[Saved entries]

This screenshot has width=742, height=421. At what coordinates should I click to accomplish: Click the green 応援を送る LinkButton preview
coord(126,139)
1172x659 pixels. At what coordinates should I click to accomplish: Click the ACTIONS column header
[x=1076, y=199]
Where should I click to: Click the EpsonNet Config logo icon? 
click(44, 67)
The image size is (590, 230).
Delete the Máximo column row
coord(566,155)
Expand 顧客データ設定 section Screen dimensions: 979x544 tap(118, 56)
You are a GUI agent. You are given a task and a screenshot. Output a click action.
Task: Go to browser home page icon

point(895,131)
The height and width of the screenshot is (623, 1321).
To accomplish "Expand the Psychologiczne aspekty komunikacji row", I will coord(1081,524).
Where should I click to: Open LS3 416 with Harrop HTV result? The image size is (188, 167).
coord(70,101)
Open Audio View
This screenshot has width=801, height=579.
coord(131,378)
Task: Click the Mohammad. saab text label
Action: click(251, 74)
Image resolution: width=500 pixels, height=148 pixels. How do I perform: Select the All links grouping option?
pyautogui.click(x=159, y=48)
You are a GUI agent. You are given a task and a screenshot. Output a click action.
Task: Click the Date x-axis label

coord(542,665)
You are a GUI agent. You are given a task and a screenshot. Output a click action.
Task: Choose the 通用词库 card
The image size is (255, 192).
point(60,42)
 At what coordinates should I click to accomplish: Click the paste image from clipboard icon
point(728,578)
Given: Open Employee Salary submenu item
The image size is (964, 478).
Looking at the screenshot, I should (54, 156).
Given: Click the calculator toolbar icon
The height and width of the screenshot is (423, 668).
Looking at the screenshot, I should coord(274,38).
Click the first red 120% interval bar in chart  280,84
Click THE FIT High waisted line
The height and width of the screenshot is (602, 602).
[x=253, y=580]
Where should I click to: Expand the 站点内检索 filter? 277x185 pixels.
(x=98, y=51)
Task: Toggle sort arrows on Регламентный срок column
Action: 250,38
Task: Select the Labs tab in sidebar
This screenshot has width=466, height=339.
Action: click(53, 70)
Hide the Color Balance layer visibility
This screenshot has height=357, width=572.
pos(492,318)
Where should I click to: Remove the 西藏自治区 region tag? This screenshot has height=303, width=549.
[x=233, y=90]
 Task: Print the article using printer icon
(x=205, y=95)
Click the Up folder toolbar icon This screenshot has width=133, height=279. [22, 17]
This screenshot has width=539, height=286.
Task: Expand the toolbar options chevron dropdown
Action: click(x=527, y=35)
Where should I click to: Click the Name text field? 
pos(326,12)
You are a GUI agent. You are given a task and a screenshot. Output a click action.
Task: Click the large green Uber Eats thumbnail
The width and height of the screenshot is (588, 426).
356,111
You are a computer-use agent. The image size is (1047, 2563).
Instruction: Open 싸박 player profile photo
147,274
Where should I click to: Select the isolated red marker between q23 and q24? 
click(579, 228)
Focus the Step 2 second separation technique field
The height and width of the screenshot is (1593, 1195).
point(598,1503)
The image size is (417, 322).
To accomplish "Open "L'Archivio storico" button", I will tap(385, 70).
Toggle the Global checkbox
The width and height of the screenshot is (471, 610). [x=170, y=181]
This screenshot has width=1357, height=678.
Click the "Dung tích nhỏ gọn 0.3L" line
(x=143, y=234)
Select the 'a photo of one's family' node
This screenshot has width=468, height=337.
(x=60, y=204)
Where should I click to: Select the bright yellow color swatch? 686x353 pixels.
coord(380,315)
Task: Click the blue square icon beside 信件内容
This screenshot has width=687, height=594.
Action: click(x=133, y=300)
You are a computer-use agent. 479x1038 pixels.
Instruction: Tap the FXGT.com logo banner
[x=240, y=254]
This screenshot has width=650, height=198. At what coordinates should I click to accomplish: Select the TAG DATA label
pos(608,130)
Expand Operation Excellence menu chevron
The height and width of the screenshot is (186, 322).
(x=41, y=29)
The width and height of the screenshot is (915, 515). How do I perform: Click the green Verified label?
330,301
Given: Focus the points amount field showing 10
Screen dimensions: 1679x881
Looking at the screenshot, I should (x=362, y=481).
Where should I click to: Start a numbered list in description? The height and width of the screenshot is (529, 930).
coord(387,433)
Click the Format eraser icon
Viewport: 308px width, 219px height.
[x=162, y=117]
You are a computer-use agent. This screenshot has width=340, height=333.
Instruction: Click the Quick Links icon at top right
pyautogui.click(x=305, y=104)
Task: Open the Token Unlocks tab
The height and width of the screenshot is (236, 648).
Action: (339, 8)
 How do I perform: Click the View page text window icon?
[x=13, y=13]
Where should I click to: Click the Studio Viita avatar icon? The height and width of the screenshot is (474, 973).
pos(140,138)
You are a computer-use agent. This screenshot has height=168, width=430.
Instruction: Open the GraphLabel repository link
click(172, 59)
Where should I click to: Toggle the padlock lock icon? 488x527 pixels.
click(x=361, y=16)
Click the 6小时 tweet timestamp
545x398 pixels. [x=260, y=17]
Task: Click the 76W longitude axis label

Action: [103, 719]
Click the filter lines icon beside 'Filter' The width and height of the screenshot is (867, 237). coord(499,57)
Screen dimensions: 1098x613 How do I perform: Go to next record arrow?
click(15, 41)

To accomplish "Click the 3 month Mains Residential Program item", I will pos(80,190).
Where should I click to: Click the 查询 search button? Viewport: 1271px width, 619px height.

What needs to be done: Copy out each line carrying the string "item" from the data.

Solution below:
Given: Open Employee Salary submenu item
To accomplish "Click the 3 month Mains Residential Program item", I will pos(80,190).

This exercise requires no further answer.